Search code examples
sqloraclecaselistagganalytic-functions

listagg produces ORA-01489 if used as window function in conditional expression


My query returns many (thousands of) rows. Column l has certain value for very small amount of rows (up to 10). For each such row I want to output aggregated comma-separated values of very short (up to 5 chars) varchar column v over all of these rows. For rows not having the special value of l I want to simply output the v value for that row.

Synthetized example of same problem: from first 10000 integers, I want to output 1,2,3,4,5,6,7,8,9 for each single-digit number; that number for multiple-digit number. (Yes, silly example but real case makes sense.)

with x (v,l) as (
  select to_char(level), length(to_char(level)) from dual connect by level <= 10000
)
select case l
         when 1 then listagg(v,',') within group (order by v) over (partition by l)
         else v
       end
from x
order by 1;

The problem is, listagg function fails on ORA-01489: result of string concatenation is too long error.

I am aware of 4000 char limit of listagg function as well as xmlagg-based workaround. I just don't get the limit is enough for data I want to concatenate even though not enough for all data. In example above, the partition of 9 single-digit numbers fits into 4000 chars, the partition of 9000 four-digit numbers not. I expected the case expression would prevent execution of window for unrelated rows but, for some reason, it seems the db engine evaluates window for all rows. (Also note that order by clause causes query to fail-fast - without it some rows are returned before failure.)

Can you please explain some reasoning for this behaviour? I suspect the window computation is logically before select clause but without any evidence.

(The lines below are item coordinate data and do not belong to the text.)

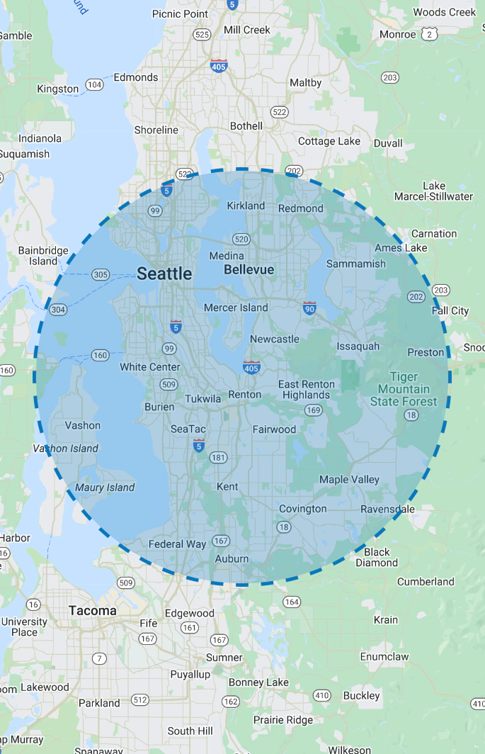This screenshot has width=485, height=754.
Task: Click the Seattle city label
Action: click(164, 274)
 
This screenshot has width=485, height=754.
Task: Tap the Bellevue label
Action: click(249, 270)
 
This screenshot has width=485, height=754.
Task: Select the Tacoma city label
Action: click(93, 610)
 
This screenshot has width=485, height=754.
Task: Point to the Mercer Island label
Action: click(236, 308)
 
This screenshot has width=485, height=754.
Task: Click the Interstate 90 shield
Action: click(309, 308)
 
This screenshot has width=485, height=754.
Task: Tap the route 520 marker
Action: click(241, 239)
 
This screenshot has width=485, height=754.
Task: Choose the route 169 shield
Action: click(314, 410)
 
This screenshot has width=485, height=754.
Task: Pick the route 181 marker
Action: click(219, 458)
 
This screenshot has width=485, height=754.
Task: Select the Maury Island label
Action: click(105, 488)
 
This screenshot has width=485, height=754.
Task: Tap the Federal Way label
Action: click(177, 544)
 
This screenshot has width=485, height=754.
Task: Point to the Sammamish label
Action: click(356, 264)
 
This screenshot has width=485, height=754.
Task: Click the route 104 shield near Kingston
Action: click(94, 85)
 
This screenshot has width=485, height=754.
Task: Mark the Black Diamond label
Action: click(377, 557)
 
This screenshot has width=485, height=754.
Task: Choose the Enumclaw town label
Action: click(384, 656)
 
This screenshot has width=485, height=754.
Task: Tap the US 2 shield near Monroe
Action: click(428, 34)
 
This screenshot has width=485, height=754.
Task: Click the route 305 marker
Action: click(101, 274)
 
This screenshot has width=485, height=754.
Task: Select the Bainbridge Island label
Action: click(43, 256)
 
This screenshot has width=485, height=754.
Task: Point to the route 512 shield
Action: click(140, 700)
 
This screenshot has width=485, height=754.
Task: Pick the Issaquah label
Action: click(358, 347)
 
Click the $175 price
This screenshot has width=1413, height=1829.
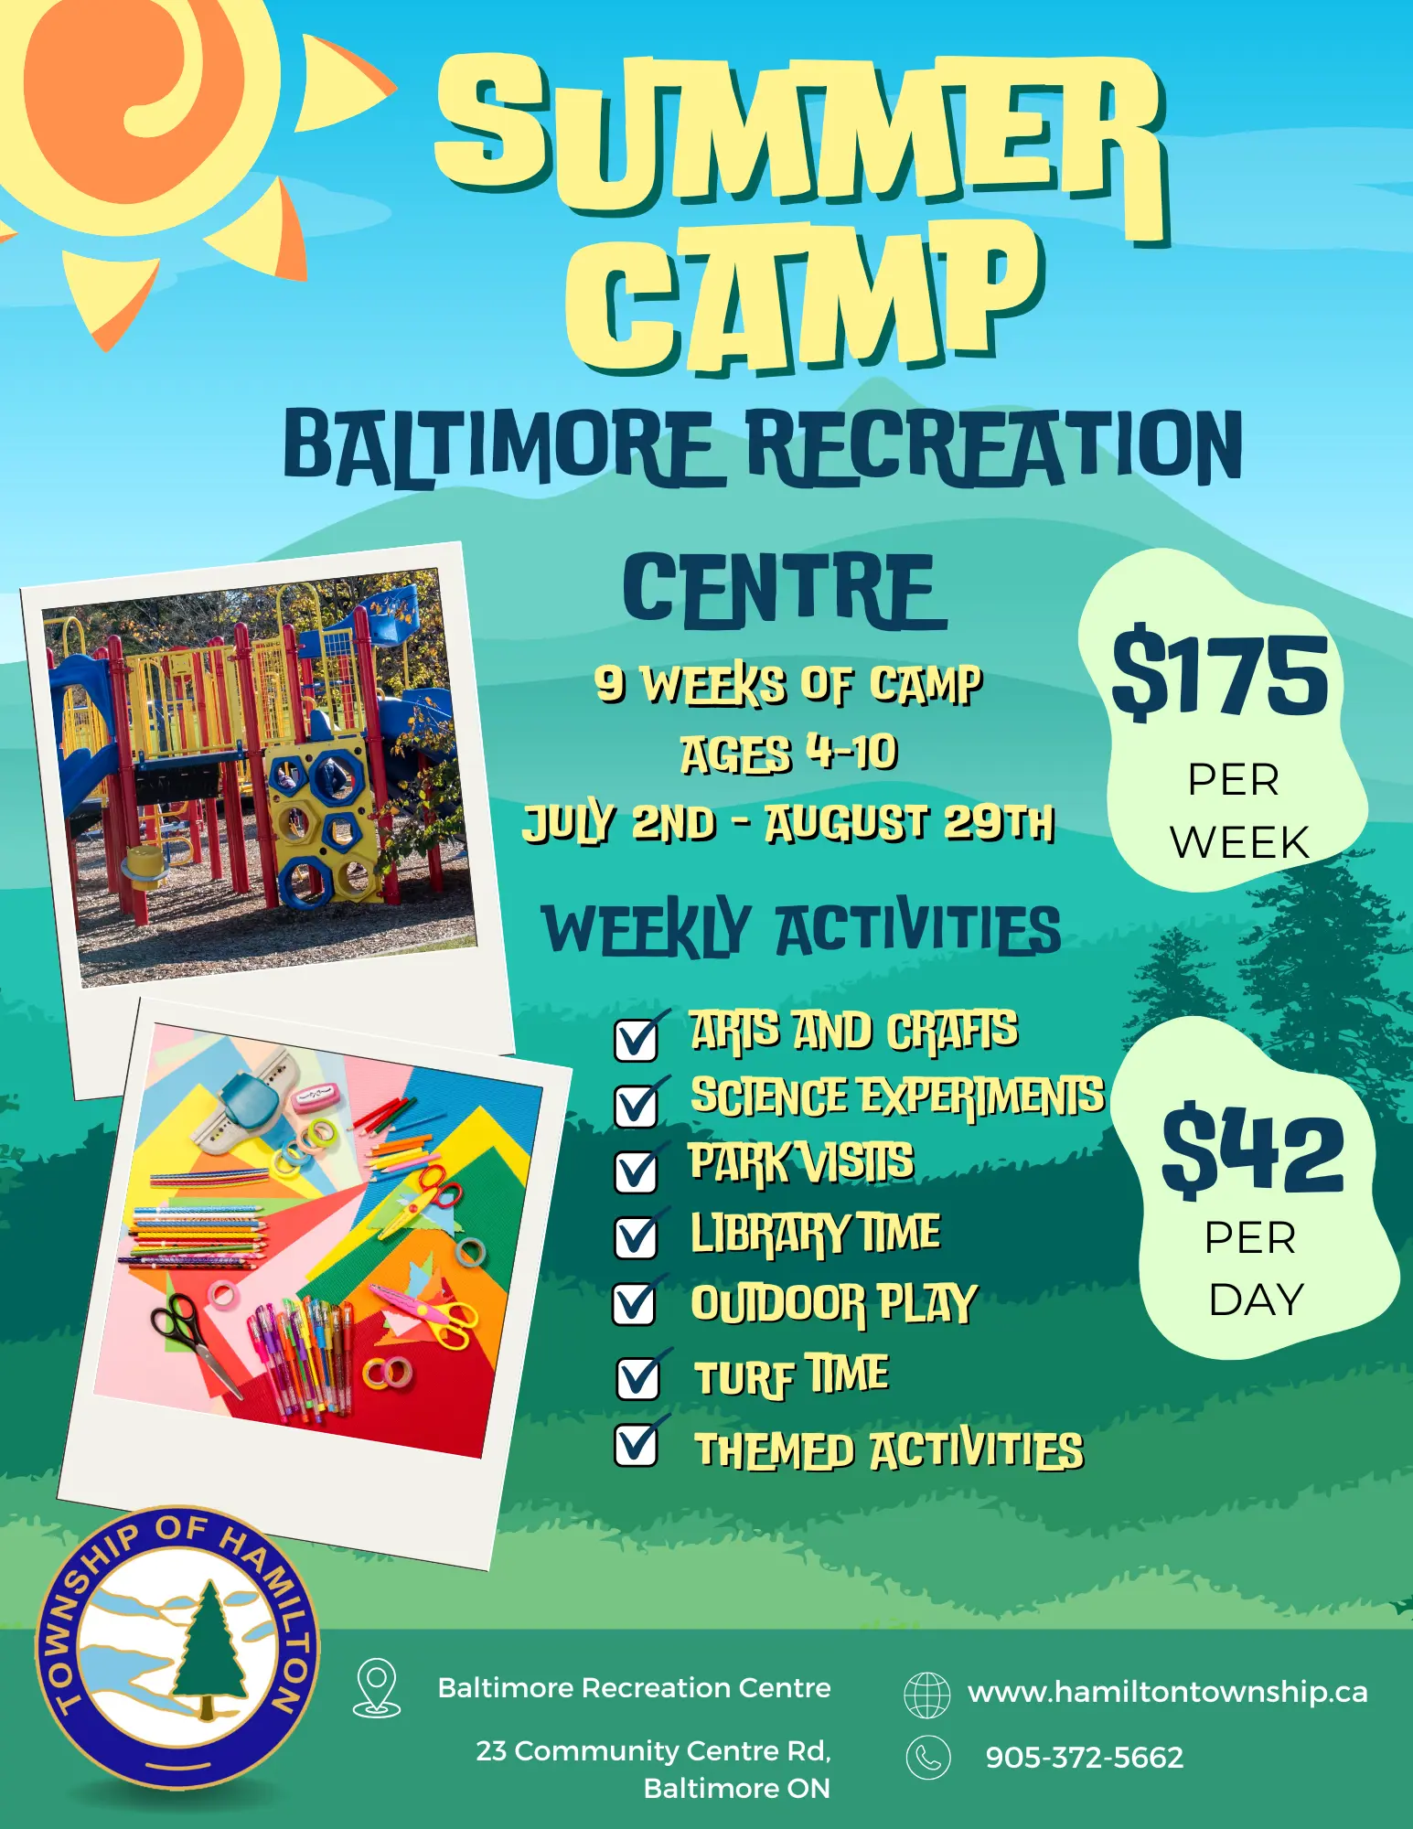[x=1220, y=675]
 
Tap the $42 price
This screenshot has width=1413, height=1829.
[x=1253, y=1150]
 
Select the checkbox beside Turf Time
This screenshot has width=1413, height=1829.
[x=638, y=1377]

Reproduced on Oracle 11g, 18c and 19 (livesql).


Solution

  • Well you are using SQL which is not procedural, so you can't expect that some parts of the code path will not be executed, only because they are not used. (So filling a bug as other suggested will have no success).

    Anyway you can do the often used trick based on the fact that listagg ignores null values.

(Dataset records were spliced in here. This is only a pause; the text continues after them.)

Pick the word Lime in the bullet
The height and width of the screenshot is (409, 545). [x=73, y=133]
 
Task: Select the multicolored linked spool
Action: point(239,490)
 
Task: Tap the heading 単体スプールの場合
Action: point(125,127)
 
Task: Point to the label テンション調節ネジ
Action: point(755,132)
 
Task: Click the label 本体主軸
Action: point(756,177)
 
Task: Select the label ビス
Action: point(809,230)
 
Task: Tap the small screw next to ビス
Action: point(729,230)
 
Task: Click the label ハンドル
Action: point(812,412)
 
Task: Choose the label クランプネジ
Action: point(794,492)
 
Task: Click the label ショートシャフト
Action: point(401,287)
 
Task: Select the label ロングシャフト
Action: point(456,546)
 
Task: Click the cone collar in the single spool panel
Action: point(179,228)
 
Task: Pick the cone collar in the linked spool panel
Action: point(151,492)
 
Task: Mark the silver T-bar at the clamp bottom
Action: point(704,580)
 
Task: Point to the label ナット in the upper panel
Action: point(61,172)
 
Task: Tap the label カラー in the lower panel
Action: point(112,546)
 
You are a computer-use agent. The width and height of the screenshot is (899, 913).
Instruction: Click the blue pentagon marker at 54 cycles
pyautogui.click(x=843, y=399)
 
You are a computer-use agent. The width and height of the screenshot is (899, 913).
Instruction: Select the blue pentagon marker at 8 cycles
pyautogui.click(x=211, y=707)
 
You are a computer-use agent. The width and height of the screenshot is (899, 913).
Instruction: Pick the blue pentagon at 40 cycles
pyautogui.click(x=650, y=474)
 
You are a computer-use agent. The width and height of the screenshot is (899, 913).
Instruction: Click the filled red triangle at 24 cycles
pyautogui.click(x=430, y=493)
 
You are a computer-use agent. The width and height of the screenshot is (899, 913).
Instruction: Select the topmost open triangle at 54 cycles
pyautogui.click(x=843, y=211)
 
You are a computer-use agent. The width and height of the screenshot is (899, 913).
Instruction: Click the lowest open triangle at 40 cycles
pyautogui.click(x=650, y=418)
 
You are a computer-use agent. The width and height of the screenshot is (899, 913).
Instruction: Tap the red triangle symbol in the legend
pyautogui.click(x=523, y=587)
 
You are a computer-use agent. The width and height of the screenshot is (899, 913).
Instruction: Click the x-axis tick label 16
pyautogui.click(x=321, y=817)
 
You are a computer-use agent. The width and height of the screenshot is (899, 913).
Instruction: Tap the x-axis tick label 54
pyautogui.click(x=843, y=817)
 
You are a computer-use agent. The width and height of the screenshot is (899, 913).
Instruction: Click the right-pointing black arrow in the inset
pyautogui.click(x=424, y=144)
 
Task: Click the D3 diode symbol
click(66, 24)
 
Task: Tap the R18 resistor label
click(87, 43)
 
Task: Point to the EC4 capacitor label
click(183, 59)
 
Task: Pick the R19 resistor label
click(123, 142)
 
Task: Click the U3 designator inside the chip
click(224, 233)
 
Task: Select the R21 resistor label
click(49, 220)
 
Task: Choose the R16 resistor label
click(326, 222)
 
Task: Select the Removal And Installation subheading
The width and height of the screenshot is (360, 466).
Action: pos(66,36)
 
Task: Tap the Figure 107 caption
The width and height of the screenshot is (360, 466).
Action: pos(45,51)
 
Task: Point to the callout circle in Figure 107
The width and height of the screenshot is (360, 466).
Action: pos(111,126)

    So this formulation works fine:

    with x (v,l) as (
      select to_char(level), length(to_char(level)) from dual connect by level <= 10000
    )
    select   nvl(listagg(case when l = 1 then v end,',') within group (order by v) over (partition by l),v) lst
    from x
    order by 1;
    

    giving

    LST
    ------------------
    1,2,3,4,5,6,7,8,9
    1,2,3,4,5,6,7,8,9
    ..
    10
    100
    1000
    10000
    

    The explanation of the problem can be found in the execution plan (showing only the relevant part)

    ----------------------------------------------------------------------------------------
    | Id  | Operation                       | Name | Rows  | Bytes | Cost (%CPU)| Time     |
    ----------------------------------------------------------------------------------------
    |   0 | SELECT STATEMENT                |      |     1 |    35 |     4  (50)| 00:00:01 |
    |   1 |  SORT ORDER BY                  |      |     1 |    35 |     4  (50)| 00:00:01 |
    |   2 |   WINDOW SORT                   |      |     1 |    35 |     4  (50)| 00:00:01 |
    |   3 |    VIEW                         |      |     1 |    35 |     2   (0)| 00:00:01 |
    |*  4 |     CONNECT BY WITHOUT FILTERING|      |       |       |            |          |
    |   5 |      FAST DUAL                  |      |     1 |       |     2   (0)| 00:00:01 |
    ----------------------------------------------------------------------------------------
    ...
    Column Projection Information (identified by operation id):
    -----------------------------------------------------------
     
       1 - (#keys=1) CASE "L" WHEN 1 THEN LISTAGG("V",',') WITHIN GROUP ( ORDER BY 
           "V") OVER ( PARTITION BY "L") ELSE "V" END [4000]
       2 - (#keys=2) "L"[NUMBER,22], "V"[VARCHAR2,40], LISTAGG("V",',') WITHIN 
           GROUP ( ORDER BY "V") OVER ( PARTITION BY "L")[4000]
       3 - "V"[VARCHAR2,40], "L"[NUMBER,22]
       4 - LEVEL[4]
    

    So in the line 2 the listagg is calculated (for all rows) only to be filtered in the line 1.